In striking the deal to open the NYU outpost, part of the university’s global network, Chinese officials pledged that not only would access to the Internet be unfettered but so, too, would be debate, study, and research on the campus. It would be an island of free speech and expression.
By contrast, ideological control over Chinese universities has increased under President Xi Jinping. Professors have been ordered to avoid a list of divisive topics, including press freedom and civil rights, in the classroom. Scholars have been fired or imprisoned, allegedly for their political activism.
Such clampdowns have engendered skepticism about overseas campuses and other academic programs that American universities operate abroad. As prominent American colleges have established footholds internationally — not just in China but also in places like Singapore and the Persian Gulf — critics have asked: How can universities that prize open inquiry as a fundamental tenet find a home in an authoritarian country without compromising their values?
Such issues have been argued in many forums: newspapers like The Chronicle, faculty meetings, academic conferences, even Congress. But often overlooked in these discussions is the experience of students. Instead of rehashing the debate, this is a story of two students, one from the United States and one from China, and their time navigating NYU-Shanghai.

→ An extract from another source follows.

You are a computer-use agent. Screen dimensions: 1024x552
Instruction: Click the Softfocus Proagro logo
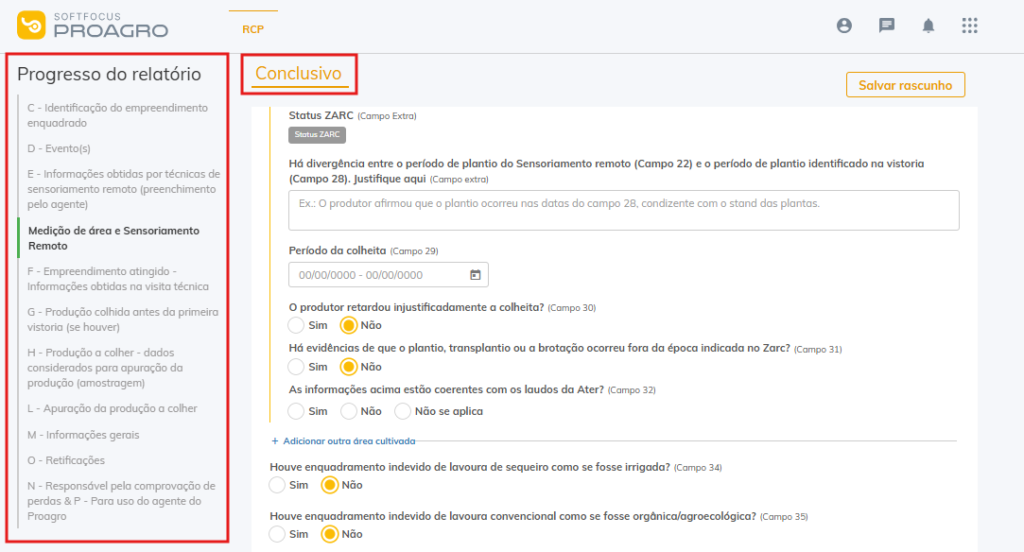click(x=93, y=25)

The mission of a liberal-arts institution like NYU, after all, is to educate the next generation, to challenge students to consider new ideas, new perspectives, new possibilities. But can they express unpopular opinions and question orthodoxies, as NYU officials have vowed, in a place where to do so, at least publicly, is verboten? Can you learn to think in a country where thoughts are policed?
NYU-Shanghai may be an island for these two students, but it’s an island in China’s uncertain sea.

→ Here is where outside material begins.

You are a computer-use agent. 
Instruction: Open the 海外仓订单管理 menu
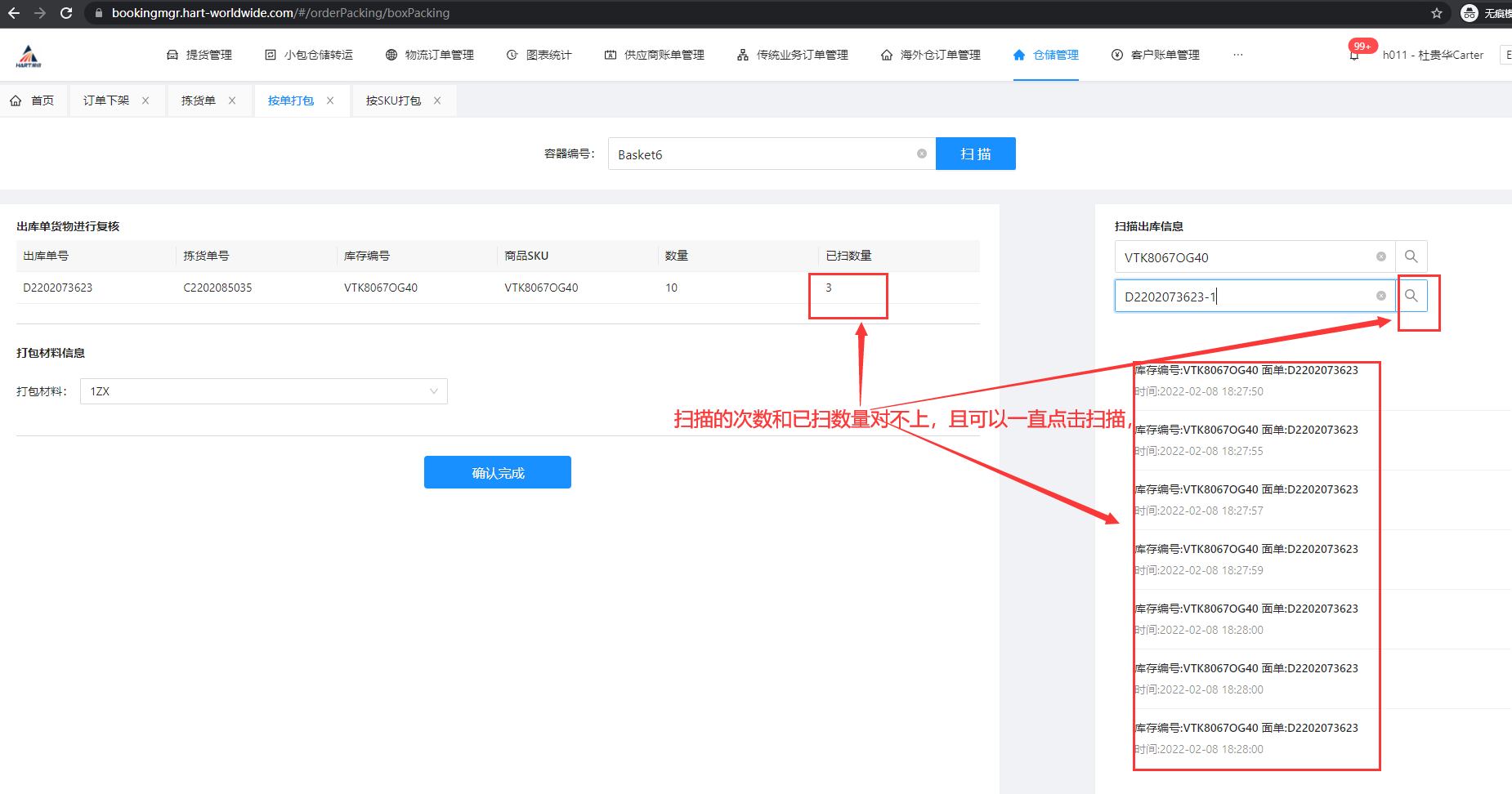pyautogui.click(x=931, y=55)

In one of Luke Noel’s first classes, first week, freshman year, they talked about Tiananmen Square.
He was a little startled. “Coming from the States,” he says, “the one picture I had of censorship in China was Tiananmen Square, so to use that as the first milestone — it was just, OK, we’re going straight there.”
The frankness of the class discussion wasn’t the only thing Luke was getting used to. Cosmopolitan China was a long way from where he grew up in central Pennsylvania. “Capital-S suburbia,” he calls it.

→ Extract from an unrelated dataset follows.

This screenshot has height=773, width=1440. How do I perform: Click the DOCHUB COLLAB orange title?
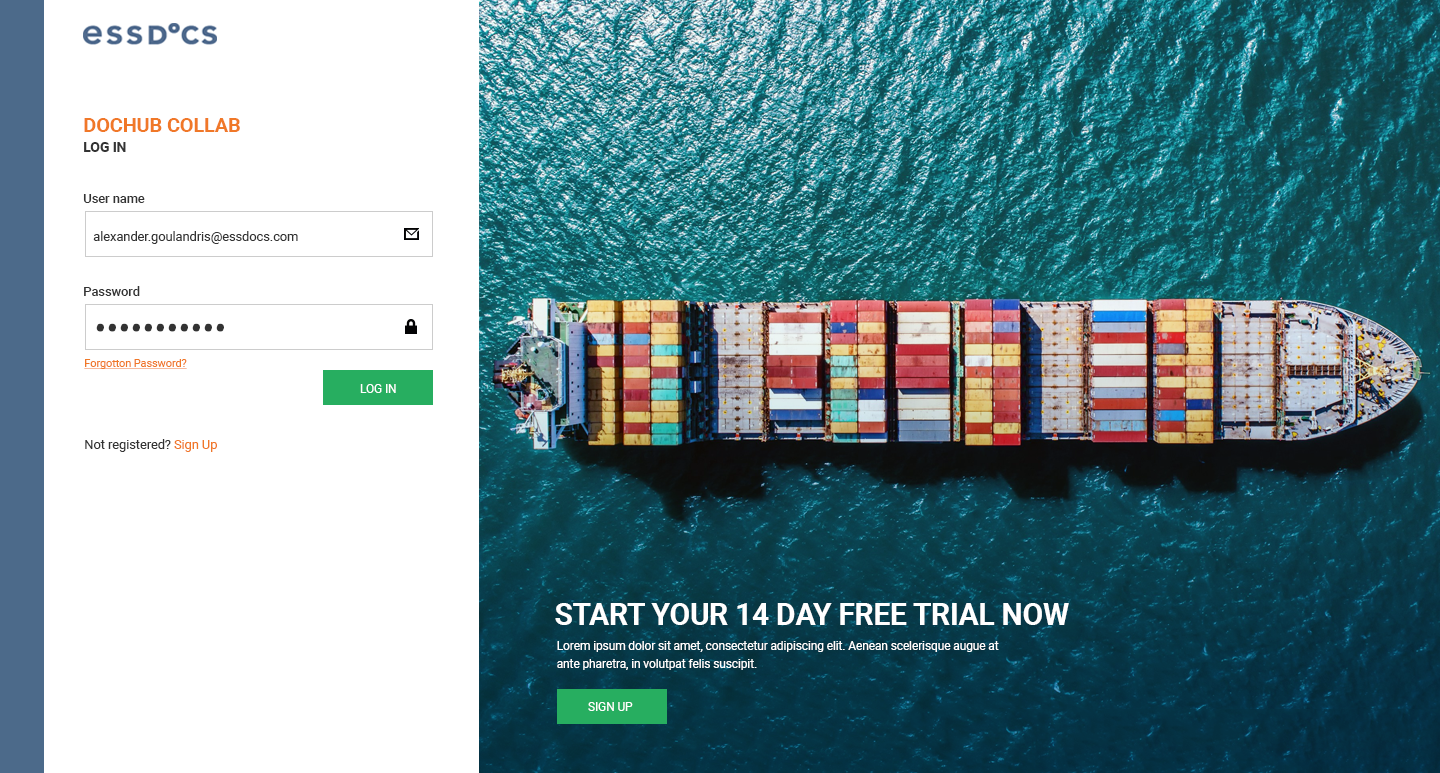162,125
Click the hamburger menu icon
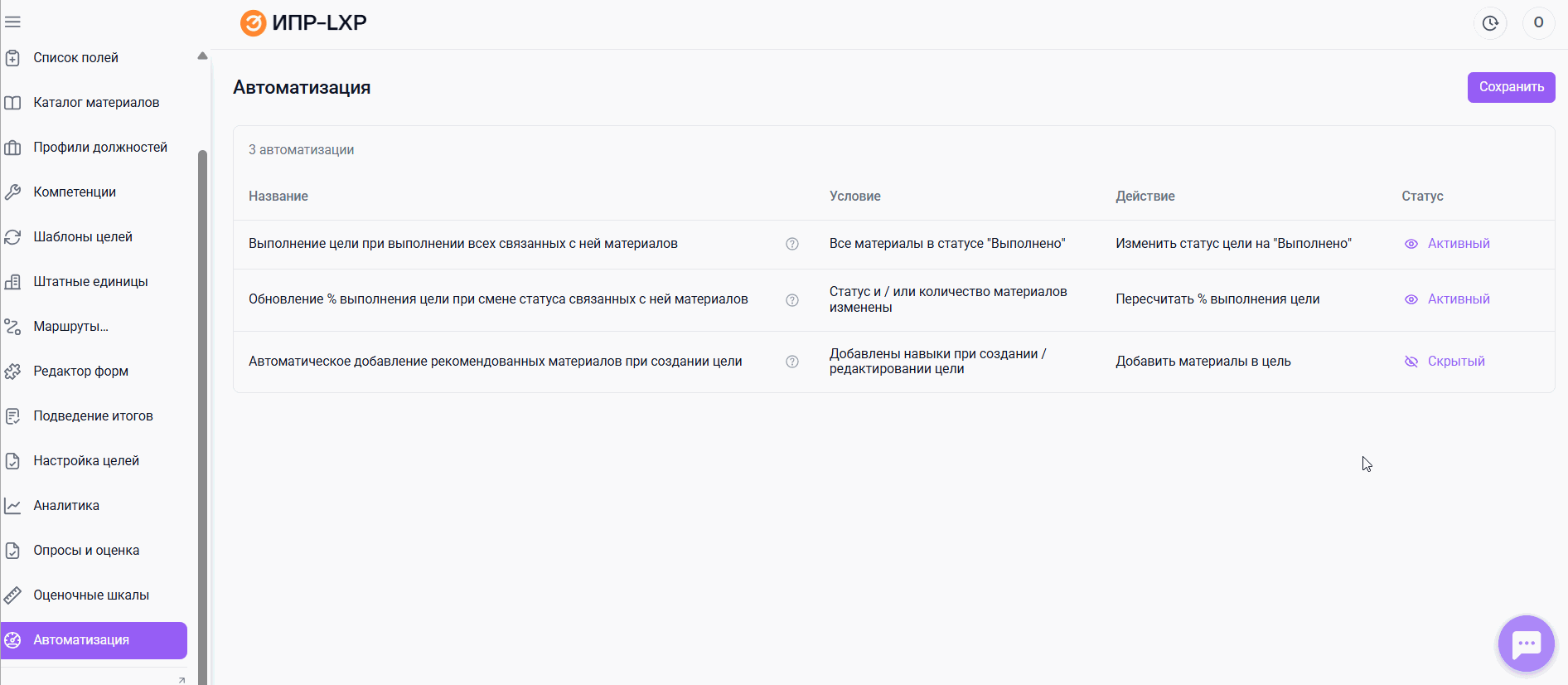The height and width of the screenshot is (685, 1568). [x=12, y=22]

Unlike many of the others in NYU-Shanghai’s inaugural class, he didn’t have a longstanding interest in China. He took his first Chinese-language class only in his final year of high school, at the urging of a friend. The friend dropped the course, but Luke stuck with it. Studying in China seemed like an adventure. It would go against every expectation he, and everyone around him, had of the path he would take.
So he found himself in Shanghai in the fall of 2013, in a discussion seminar of a course on comparative intellectual history, being asked to talk about one of the most taboo subjects in modern China. Luke was particularly curious about what the students from China would say. “I really had no idea what Tiananmen meant to my Chinese classmates,” he recalls. “I wouldn’t have been completely surprised if we showed up, and no one knew a word about Tiananmen.”
Instead, after some hesitation, students began to talk. They didn’t just give the “party-speak answer,” he says. “They’d all found ways to have rounded opinions, much more full and nuanced than I’ll ever have.”
It was clear that his classmates had thought seriously about the crackdown and its aftermath and had discussed it with family and friends. But talking about it in a public setting, like a classroom, was a different matter. It was crossing a barrier. That early discussion set the tone, Luke says, letting students know that they could, and would, talk about a wide range of issues, no matter how controversial. If Tiananmen wasn’t off-limits, nothing was.
“We had to get past that,” Luke says. “We had to at one time say the words ‘Tiananmen Square’ in class.”
Ben Zhang, too, had a memorable classroom experience in his first weeks at NYU-Shanghai in the fall of 2014. But it initially left him seething.
That’s uncharacteristic of the 20-year-old Shanghai native, whose Chinese name is Weilun. Animated and energetic, he is constantly racing to share an observation, an opinion, an enthusiasm.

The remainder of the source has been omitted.